Contemporary art often neglects the importance of last two things (emotional input and execution) and rides alone on reflecting methodology, falling more and more in to pure concepts of art. Contemporary musicians often fall into tech, becoming amazing virtuoso, but forgetting about emotional input. And we have the whole generation of amazing producers with incredible execution, but their music often have no concept or idea, but rather a theme or a genre, and, because of sampling - have "strange artificial like" emotions. That is specially present a lot in modern pop music.

My latest obsession is: Nodal patterns and Chladni`s Figures. You know how some producers have fun with taking pictures and make music out of it: draw pictures with pianorolls or even input pictures in spectrograph. I didn't dive mentally into that yet, but I think (thinking reverse) one can execute sounds from any picture with this idea as well. And unlike artificially inserted pictures, this one actually will hold a scientific value to that, reflecting one of the natural links between graphics and sounds. Lay out, say Mona Lisa, with lines on the plate and reverse the effect and see how it sounds like. Or the opposite: play some random sounds, see what you can draw with it (of course will need some software to adj the positions and directions of the lines, so it will make some sense of sort). I even wonder if, lets say we spread some dust stuff inside of transparant cube filled with some gel that will allow dust to take positions and expose the cube to sound with different tones (expose it to music basically) and see what forms (sculptures) it will make then and the reverse - make a scan of the sculptures with simple 3D scanner and go make some crazy music out of that. You can have a little look in possible math here: https://www.researchgate.net/profil...Revisited-A-Peek-Into-The-Third-Dimension.pdf

One practical use for all of this thoughts might be: light show set up during the performance, as an example. Not at all hard to execute. Need to think about time frames somehow - we do not want public to go away with the headache of course :D Or how about "Concerto for orchestra and solo 3D Printer"? Of course after the concert mini copies of produced art available for purchase :D (one must think of income as well!).

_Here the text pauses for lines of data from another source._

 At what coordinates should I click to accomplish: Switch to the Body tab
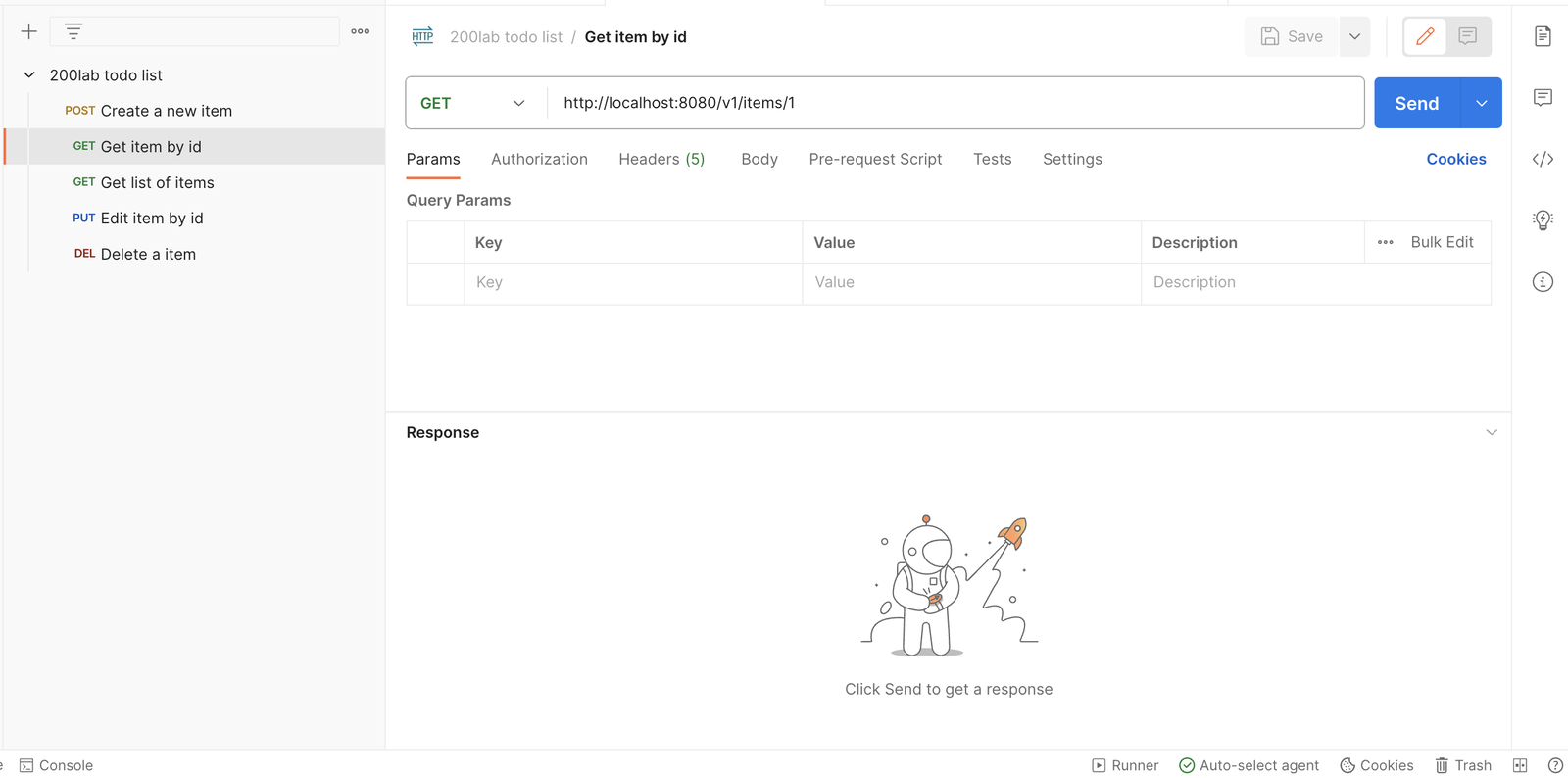760,159
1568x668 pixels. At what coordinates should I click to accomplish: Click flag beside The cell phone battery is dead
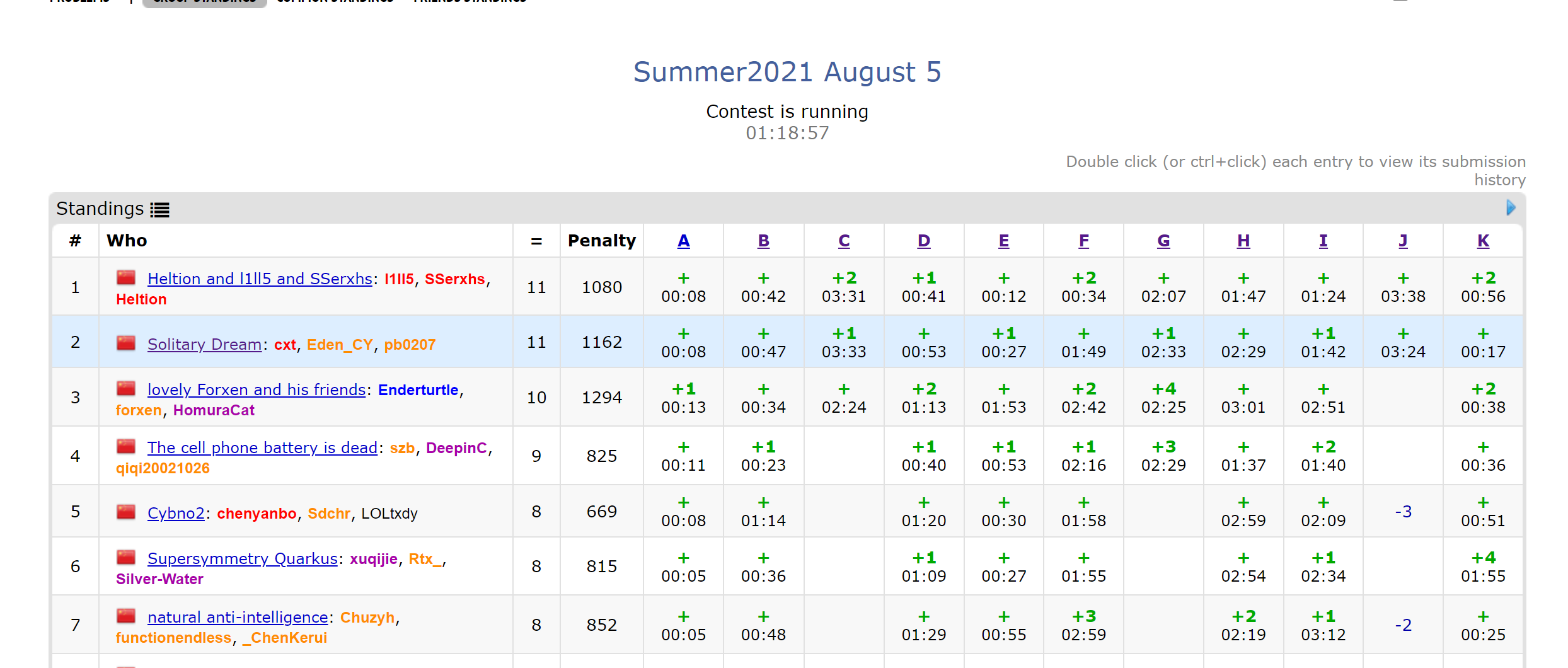[x=126, y=447]
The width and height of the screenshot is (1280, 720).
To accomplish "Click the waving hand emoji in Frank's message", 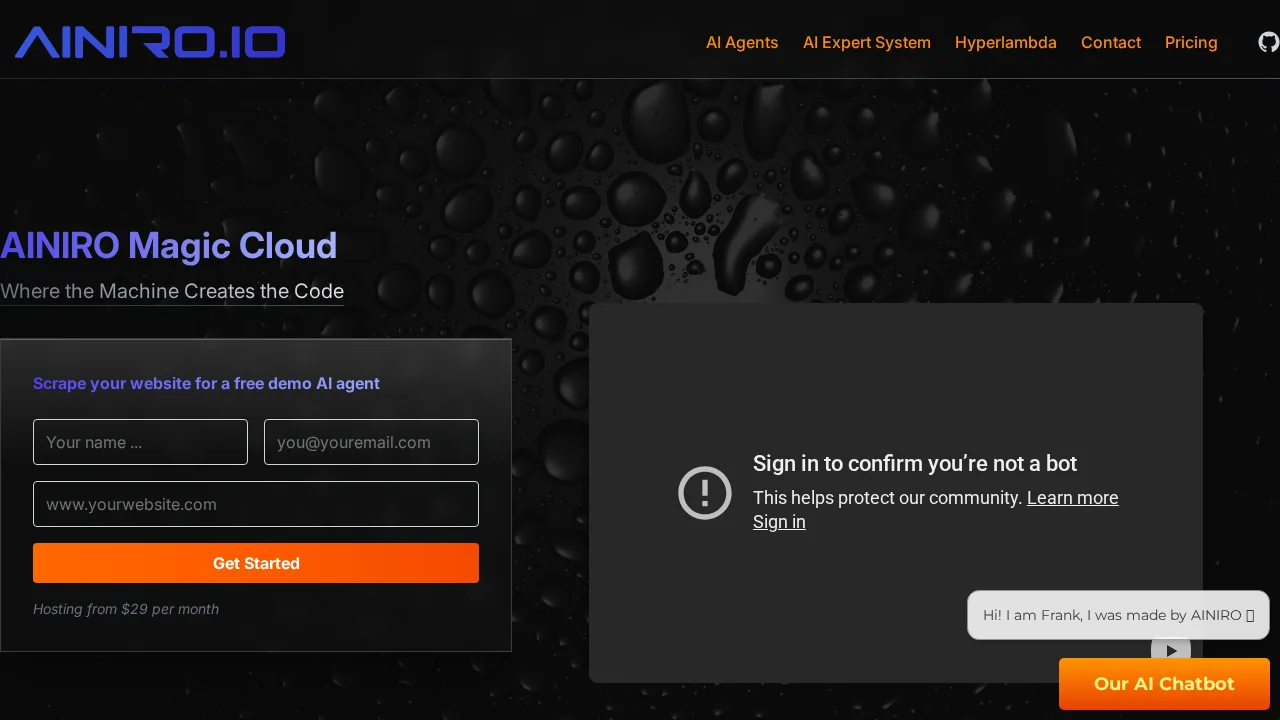I will coord(1248,615).
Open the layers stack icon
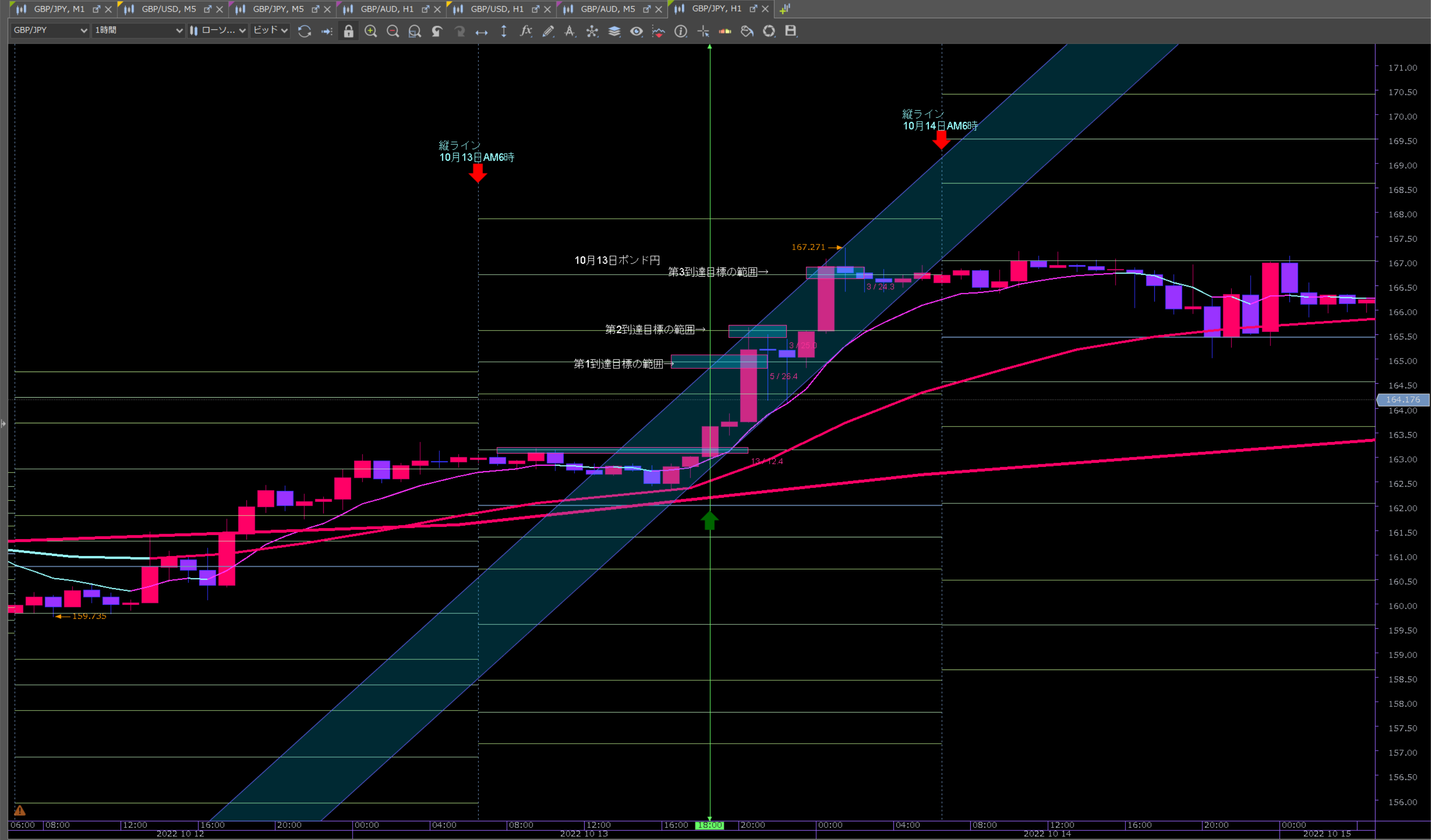The height and width of the screenshot is (840, 1431). tap(614, 31)
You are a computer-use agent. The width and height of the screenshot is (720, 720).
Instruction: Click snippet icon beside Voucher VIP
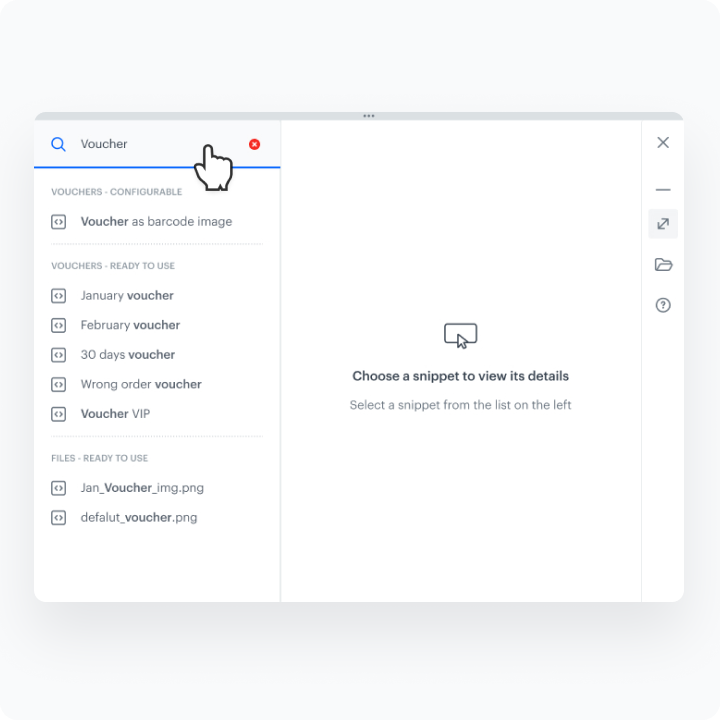click(x=59, y=414)
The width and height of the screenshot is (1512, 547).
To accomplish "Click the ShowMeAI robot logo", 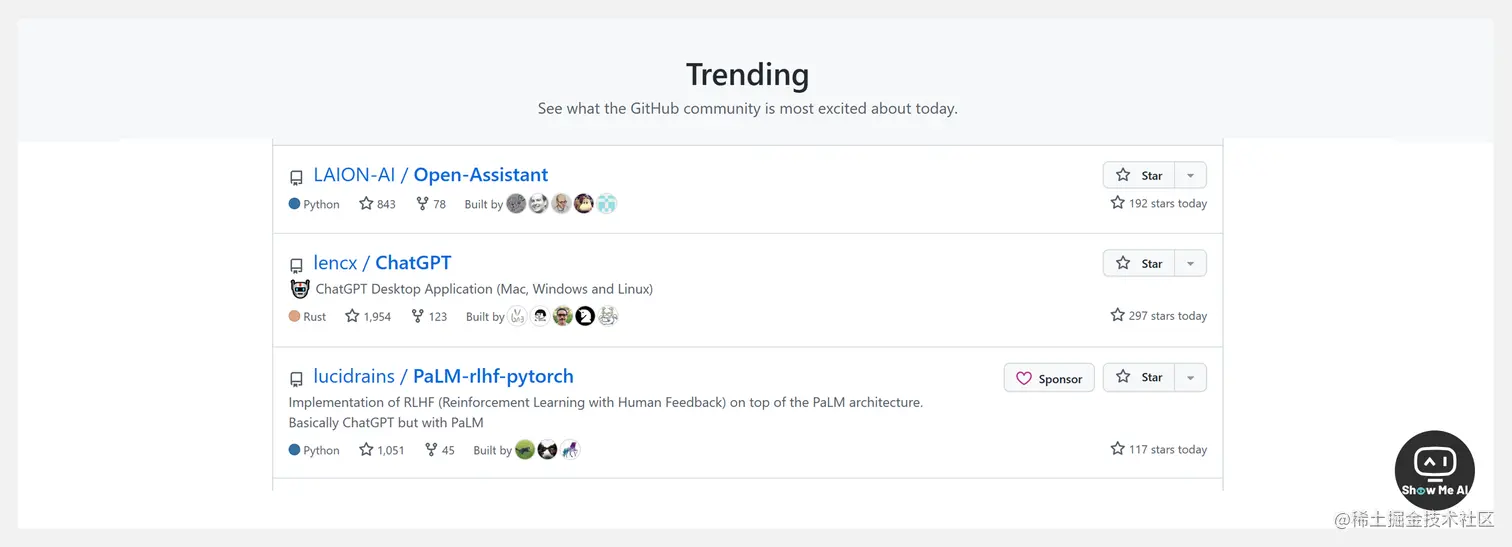I will point(1434,469).
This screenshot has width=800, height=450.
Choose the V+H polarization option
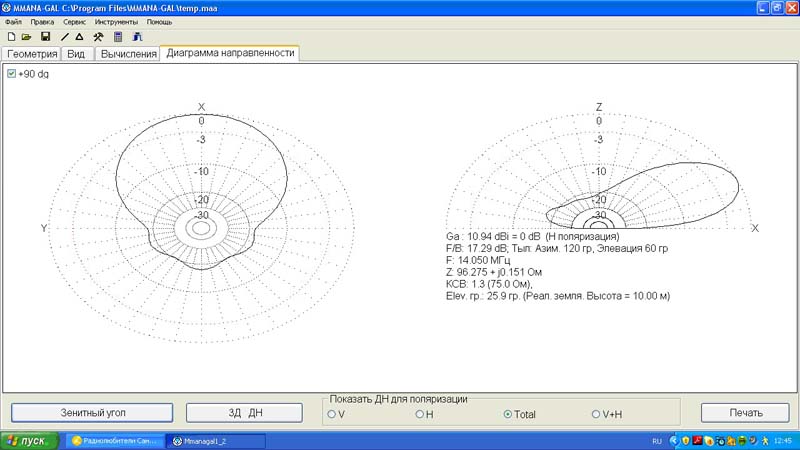point(597,413)
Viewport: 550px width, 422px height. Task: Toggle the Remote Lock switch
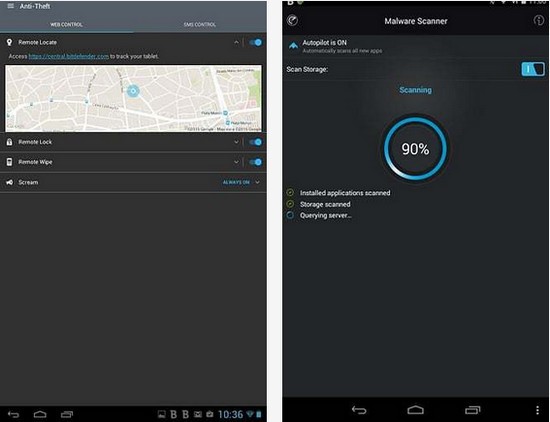click(x=255, y=142)
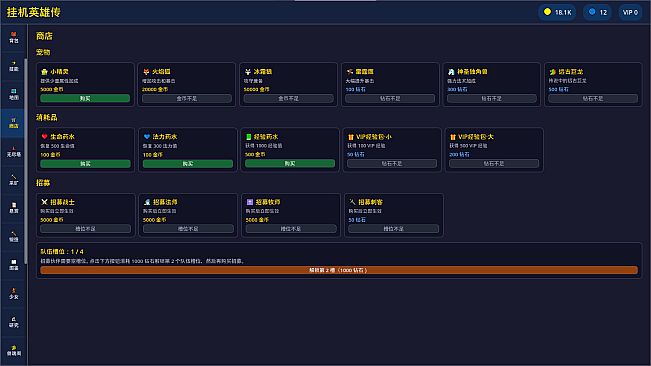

All of that is anyways stupid silly stuff, and of course *someone else already done that before* (I didn't google this specific one yet on purpose, I want to see what I can make of it myself). Actually I think that with holding up "the mysterious" face any performance like that will be considered an art. But the real deal (for me) comes when few or all the boxes checked mentioned above - the concept and idea, the emotional input, the execution, and even more - there is something else, that I cannot describe or catch - a personal touch (a real one, and not the acted "mysterious face" one - this one is very hard, for that you need to know yourself first and then somehow be able to express it). For myself I didn't check any of these boxes yet.


----------



## Noeticus (Jul 2, 2020)

Hello again Mari,

I think that perhaps I shall have to diagnose you as suffering from being a genius. 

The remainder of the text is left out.